Lalu bagaimana dengan kasus penanggulangan wabah Covid-19 di Indonesia?
Sampai saat ini, virus corona semakin merebak di Indonesia. Pasien terinfeksi bertambah setiap hari. Hingga hari Selasa siang (24/3/2020), jumlah kasus pasien positif Covid-19 di Indonesia tercatat mencapai total 686 kasus, angka ini betambah 107 kasus dari data sebelumnya.
Jauh hari, dalam menangkal kasus penyebaran Covid-19 di Indonesia, beberapa daerah telah mengeluarkan kebijakan untuk meliburkan sekolah dan membatasi interaksi serta pertemuan publik dengan menerapkan sistem sosial distancing.
Hampir rata-rata kampus di Indonesia sudah memberlakukan sistem kuliah berbasis online. Presiden Jokowi sendiri telah menghimbau agar masyarakat saat ini, dalam bekerja, belajar, dan beribadah dilakukan di rumah saja.

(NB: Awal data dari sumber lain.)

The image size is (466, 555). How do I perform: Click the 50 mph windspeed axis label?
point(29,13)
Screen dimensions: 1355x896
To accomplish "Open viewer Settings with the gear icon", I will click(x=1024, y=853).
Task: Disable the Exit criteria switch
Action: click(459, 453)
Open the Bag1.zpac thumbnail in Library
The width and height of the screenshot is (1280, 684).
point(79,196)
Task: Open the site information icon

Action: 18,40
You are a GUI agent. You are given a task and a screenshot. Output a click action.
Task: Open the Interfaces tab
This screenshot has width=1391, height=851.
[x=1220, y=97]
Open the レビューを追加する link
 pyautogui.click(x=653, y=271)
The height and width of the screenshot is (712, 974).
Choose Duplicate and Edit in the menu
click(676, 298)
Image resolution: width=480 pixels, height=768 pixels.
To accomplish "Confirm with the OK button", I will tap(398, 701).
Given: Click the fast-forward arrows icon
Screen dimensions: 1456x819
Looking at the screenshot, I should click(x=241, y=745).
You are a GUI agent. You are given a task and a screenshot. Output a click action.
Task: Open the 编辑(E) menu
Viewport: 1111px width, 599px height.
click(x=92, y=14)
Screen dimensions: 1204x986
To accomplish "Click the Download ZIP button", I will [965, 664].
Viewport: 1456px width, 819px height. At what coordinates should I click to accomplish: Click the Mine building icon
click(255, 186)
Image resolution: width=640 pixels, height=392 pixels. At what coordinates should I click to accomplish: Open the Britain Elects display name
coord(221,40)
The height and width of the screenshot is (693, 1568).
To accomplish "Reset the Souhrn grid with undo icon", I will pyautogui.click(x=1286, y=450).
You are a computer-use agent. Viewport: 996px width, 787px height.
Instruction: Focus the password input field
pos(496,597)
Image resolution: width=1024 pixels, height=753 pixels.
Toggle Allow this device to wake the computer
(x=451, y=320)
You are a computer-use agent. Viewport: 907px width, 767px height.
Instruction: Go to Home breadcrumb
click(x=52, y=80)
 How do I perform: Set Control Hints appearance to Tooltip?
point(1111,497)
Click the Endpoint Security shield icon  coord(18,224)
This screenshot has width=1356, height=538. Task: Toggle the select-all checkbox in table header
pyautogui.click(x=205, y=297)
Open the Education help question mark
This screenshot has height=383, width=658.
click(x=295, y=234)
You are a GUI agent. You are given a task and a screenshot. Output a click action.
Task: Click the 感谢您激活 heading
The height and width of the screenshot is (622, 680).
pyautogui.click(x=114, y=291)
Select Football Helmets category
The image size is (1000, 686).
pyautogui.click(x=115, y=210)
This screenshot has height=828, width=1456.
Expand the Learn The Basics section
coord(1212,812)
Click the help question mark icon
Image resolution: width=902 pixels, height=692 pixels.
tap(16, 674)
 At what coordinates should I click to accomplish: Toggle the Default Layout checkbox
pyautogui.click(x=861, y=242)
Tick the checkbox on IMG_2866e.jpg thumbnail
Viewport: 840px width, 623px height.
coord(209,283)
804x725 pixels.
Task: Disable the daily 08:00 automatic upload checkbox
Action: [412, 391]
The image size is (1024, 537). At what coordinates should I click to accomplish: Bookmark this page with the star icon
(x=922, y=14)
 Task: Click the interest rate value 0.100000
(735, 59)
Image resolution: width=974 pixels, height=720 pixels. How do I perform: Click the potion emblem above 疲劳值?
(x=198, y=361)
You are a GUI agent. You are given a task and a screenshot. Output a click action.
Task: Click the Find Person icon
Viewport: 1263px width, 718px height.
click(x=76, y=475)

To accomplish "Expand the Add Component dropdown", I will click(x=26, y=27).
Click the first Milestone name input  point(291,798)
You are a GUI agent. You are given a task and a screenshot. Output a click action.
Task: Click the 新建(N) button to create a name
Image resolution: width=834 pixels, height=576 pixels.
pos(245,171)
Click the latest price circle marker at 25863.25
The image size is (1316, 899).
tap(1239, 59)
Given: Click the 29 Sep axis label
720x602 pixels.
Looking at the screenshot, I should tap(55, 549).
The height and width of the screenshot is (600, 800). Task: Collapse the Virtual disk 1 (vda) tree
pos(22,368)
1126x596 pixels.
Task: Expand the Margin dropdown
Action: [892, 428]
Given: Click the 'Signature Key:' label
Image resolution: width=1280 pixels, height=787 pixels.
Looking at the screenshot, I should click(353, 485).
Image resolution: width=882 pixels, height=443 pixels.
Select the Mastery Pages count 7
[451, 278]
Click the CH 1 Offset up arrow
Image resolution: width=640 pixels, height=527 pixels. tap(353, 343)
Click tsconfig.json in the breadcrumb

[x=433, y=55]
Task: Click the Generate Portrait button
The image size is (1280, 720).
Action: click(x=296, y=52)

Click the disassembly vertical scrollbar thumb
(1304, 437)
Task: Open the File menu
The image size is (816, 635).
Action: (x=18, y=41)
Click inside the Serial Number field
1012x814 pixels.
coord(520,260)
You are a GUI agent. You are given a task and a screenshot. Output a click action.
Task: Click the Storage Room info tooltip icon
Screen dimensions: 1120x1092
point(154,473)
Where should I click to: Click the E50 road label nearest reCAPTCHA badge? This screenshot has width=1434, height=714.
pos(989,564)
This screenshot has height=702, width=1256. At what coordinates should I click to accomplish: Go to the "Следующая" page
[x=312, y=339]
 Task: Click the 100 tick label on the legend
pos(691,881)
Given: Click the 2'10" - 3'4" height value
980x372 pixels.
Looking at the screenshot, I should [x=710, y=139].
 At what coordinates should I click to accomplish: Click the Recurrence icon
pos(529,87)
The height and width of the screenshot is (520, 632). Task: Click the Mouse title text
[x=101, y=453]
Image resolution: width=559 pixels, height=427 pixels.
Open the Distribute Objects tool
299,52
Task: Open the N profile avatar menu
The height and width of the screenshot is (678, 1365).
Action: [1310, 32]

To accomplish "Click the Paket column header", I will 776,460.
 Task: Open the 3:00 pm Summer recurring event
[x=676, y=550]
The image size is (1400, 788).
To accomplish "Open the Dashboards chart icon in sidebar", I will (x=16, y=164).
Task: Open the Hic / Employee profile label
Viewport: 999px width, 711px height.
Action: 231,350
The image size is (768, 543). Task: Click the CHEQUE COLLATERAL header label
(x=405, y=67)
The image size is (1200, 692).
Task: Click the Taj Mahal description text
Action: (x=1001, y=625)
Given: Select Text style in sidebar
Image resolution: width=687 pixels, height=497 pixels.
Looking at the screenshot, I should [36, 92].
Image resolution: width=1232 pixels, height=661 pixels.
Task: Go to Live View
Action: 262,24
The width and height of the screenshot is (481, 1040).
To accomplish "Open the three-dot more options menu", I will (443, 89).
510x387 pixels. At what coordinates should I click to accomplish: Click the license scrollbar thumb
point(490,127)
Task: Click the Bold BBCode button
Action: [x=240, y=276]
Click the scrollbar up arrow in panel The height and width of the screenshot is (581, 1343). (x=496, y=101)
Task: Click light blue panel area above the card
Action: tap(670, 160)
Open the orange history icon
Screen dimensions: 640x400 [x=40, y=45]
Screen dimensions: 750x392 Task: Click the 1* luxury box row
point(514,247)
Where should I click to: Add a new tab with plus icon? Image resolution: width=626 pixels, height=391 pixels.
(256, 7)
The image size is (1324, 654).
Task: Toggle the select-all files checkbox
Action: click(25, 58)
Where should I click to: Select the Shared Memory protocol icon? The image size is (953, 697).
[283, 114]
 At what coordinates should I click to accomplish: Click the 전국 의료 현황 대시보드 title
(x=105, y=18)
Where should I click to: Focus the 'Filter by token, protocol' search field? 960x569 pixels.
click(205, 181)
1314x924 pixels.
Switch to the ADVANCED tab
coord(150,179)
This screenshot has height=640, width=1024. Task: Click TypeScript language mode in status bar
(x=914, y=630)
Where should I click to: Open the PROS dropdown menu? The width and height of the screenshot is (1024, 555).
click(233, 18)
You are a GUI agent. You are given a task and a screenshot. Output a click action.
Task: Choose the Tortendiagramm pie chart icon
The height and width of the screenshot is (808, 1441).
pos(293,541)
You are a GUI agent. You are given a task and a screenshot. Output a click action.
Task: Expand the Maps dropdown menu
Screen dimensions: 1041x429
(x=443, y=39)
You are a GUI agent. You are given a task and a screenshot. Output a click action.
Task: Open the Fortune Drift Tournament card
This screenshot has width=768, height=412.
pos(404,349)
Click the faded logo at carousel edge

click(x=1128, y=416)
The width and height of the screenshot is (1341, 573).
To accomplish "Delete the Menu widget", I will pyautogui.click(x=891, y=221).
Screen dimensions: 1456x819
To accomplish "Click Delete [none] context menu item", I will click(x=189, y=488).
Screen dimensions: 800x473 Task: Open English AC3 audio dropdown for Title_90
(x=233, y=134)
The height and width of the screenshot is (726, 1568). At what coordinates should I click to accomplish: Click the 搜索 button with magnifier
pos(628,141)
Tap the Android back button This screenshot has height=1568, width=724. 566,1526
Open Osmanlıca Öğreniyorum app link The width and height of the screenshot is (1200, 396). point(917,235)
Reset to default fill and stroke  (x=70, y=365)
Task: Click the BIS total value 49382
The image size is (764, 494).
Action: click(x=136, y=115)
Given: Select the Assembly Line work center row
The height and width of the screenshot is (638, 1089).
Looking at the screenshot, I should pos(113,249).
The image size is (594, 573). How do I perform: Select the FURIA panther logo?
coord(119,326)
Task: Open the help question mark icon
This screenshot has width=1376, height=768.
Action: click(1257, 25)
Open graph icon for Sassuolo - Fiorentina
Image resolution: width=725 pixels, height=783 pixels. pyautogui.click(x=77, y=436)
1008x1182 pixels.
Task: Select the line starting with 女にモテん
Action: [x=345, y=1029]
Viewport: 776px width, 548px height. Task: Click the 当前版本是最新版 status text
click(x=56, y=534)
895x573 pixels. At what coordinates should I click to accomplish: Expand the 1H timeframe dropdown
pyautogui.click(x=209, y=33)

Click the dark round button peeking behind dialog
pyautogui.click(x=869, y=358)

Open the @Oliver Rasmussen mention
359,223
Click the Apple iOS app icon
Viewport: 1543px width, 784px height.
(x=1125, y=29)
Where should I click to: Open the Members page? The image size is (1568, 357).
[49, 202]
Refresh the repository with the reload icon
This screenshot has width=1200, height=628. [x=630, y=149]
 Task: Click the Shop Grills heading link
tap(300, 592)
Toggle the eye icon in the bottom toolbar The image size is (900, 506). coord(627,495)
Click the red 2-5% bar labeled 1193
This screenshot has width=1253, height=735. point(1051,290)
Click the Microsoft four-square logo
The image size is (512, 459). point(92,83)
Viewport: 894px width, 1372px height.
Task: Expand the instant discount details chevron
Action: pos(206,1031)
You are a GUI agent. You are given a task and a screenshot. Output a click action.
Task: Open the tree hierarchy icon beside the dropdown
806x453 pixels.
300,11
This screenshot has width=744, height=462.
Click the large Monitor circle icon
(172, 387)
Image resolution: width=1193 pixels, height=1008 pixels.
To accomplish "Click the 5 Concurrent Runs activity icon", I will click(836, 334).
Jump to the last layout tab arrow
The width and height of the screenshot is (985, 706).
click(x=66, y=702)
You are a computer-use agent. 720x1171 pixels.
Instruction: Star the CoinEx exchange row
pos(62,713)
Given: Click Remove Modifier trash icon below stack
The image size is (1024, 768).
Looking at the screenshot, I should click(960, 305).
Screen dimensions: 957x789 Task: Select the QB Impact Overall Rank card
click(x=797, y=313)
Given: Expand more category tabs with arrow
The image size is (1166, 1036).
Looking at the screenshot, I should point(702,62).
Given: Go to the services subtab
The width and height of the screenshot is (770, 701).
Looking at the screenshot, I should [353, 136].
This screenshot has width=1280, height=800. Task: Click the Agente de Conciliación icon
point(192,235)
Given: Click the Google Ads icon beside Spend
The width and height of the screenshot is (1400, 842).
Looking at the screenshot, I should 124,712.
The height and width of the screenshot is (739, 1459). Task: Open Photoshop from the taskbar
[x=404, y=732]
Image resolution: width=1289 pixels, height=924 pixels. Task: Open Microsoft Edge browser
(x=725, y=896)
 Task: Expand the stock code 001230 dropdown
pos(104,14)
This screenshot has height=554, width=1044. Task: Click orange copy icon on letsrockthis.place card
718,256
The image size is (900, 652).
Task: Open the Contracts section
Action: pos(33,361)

Kendati demikian, nyatanya kita tidak seperti Wuhan. Ditengah massifnya penyebaran wabah Covid-19 di Indonesia, kita masih sibuk untuk saling menyalahkan, sibuk berdebat kusir di media sosial, seakan tidak ada sinergitas antara masyarakat, pemerintah, dan dokter di sejumlah lapangan.
Budaya gotong royong yang selama ini "katanya" menjadi identitas dari karakter bangsa, kini seakan hilang, yang hadir menyeruak kepermukaan malah budaya caci-maki, meraup keuntungan di tengah kesulitan, dan tak jarang menyebar berita bohong (hoaks) untuk menakut-nakuti.
Di sisi lain, warta diberbagai media lebih sibuk dengan pemberitaan perihal berapa jumlah kasus yang terinfeksi, berapa yang meninggal, dan sedikit sekali porsi pemberitaan untuk edukasi tentang corona dan bagaimana cara melawannya. Sehingga, warta media cenderung hanya menghadirkan rasa cemas, panik dan rasa ketakutan. Rasa optimisme kita seolah diuji dengan hadirnya wabah corona.
Sudah sebaiknya Indonesia belajar pada Wuhan bagaimana mereka bisa berhasil melawan corona. Indonesia harus bersatu dan tidak saling menyalahkan. Indonesia mesti kembali pada jati dirinya sebagai sebuah bangsa, yakni bangsa yang menjunjung tinggi semangat gotong royong.
Semangat gotong royong adalah hikmah yang bisa kita petik dari kasus corona yang melanda Wuhan, dimana mereka saling menguatkan serta memberikan informasi sehat dan cerdas.
Jika kita tidak bisa turut dalam memberikan empati, setidaknya jangan menyebar ketakutan, membuat stigma kepanikan, apalagi sampai mencari keuntungan. Sekali lagi, Indonesia mesti belajar pada Wuhan, bahwa tidak ada cara lain untuk melawan corona kecuali bersatu dalam semangat gotong royong.
Pemerintah harus kerja cerdas dan cepat, masyarakat jangan cengeng dan arogan, serta dokter harus lebih terbuka, seluruh elemen masyarakat harus saling bahu membahu. Artinya, semua lapisan masyarakat --tanpa pandang bulu-- harus terlibat secara aktif.
Sebab, corona bukanlah azab yang bisa ditangkal dengan doa dan menjauhi maksiat. Corona adalah ujian. Tentu kita bisa keluar dari ujian ini jika kita kompak untuk saling bahu membahu dan kita sadar untuk mengedepankan pendekatan saintis ketimbang mistis.
Melawan corona adalah jalan untuk mengingatkan kita kembali bahwa semangat gotong royong, solidaritas kebangsaan, dan solidaritas kemanusiaan, sangatlah penting dan tidak bisa untuk kita tinggalkan. Hingga saat ini, Wuhan adalah contoh terbaik. Semoga Indonesia bisa mengambil pelajaran dari Wuhan.